September 2002
  Intelligent Systems
Table of Contents

SYSTEM ON A CHIP

The System on a
Chip

The tug of war between the demand for custom chip development and the constraints of many low-volume designs makes it your business to know what innovative system-on-a-chip designers are doing and the options this technology offers.

John S. Rinaldi, Real Time Automation

Company Information

Atmel
408-441-0311

Dallas Semiconductor Corp.
972-371-4000, sales@dalsemi.com

GE Fanuc
800-648-2001

Groupe Schneider
800-468-5342

Lantronix
949-453-3990, sales@lantronix.com

Rockwell Automation/Allen Bradley
414-382-2000

Siemens
800-964-4114

Synergetic Micro Systems
800-600-0598, info@synergetic.com

Triscend Corp.
650-968-8668, us@triscend.com

Your company plans to launch a new line of ultrasonic sensors. The design calls for significant improvements over a previous design, which is based on an 8051 microprocessor and discrete components. You have a total of four models to develop: externally programmable, discrete output; externally programmable RS-232 output; fixed internal program, discrete output; fixed internal program, RS-232 output.

Traditionally, this would require four new designs using discrete components, with four individual bills of materials, schematics, and PCB layouts. If you were going to sell 1 million units of each, you might be able to justify the engineering and tooling cost for each of the four designs. But what if the anticipated sales volume is only 1000 pieces per year for each unit? Suddenly the success of the entire product line depends on your ability to modify a single design and capitalize on every possible design efficiency.

The issues here are universal throughout the electronics industry, and not just with low-volume products. The ever-decreasing cost of computers and the demand for more power means that more and more functions are taken off the PCB and put into the Pentium processor (e.g., power management, disk controllers, and cache). ICs that were previously external are now internal.

You need a similar advantage in your ultrasonic sensor design. If there were a microprocessor that had a serial port, digital I/O pins, and an external programming interface (e.g., an I2C or USB port), you could use the processor for all four designs—and probably the same PCB as well. The only difference might be the external connections that you make to the board (read: money saved on manufacturing, engineering, and tooling).

Remember your old 8051 code? If the new processor were available with 8051 support, you could reuse and update your existing code. So the economies of software development are similarly improved.
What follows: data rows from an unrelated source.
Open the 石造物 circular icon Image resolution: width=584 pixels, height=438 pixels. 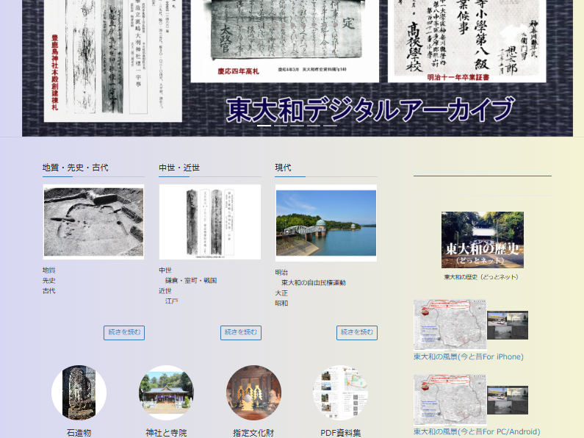(79, 393)

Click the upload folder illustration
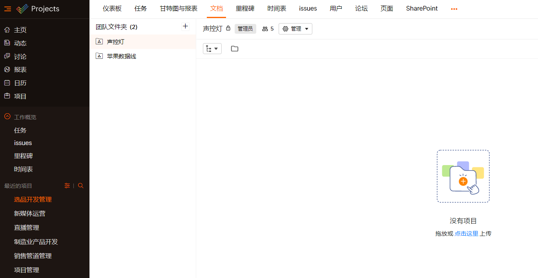(x=463, y=176)
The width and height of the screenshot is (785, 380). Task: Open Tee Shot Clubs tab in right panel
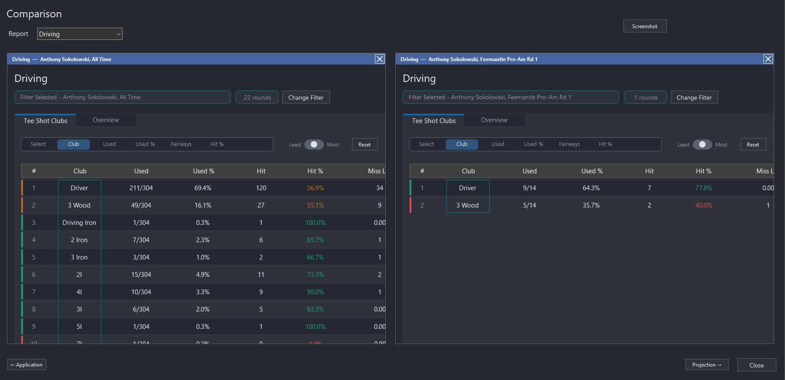point(434,120)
The good news is that you really can do this. The system on a chip (SoC) business is a segment of the semiconductor industry that solves these kinds of problems.

Roll Your Own?
In the past, high-volume manufacturers would design application-specific integrated circuits (ASICs) for themselves. Of course, some people saw an opportunity to develop quasi-custom ASIC solutions, buying intellectual property from chip developers, mixing/matching components, and offering them for sale to developers as off-the-shelf products.

Only a short time ago, building a completely customized single-chip solution for an embedded application was a risky and expensive process. If there were a missed feature or a misjudgment of market requirements, it was more than just a headache. More than likely, the next project for the product development team would be new resumes.

But what if you could customize a chip solution for yourself, in low volume?

Configurable SoCs
First, consider field programmable gate arrays (FPGAs) and programmable logic devices (PLDs), which are at the extreme end of configurable processors. While the nuances of these two technologies are beyond the scope of this article, pure FPGAs and PLDs are essentially blank slates. You can burn in custom logic and effectively simulate the operation of any active device you wish to create. These devices are used for implementing customized low-volume chip solutions, in somewhat the same way you might burn software on a CD-ROM and sell it in low volume instead of pressing CDs mass production style.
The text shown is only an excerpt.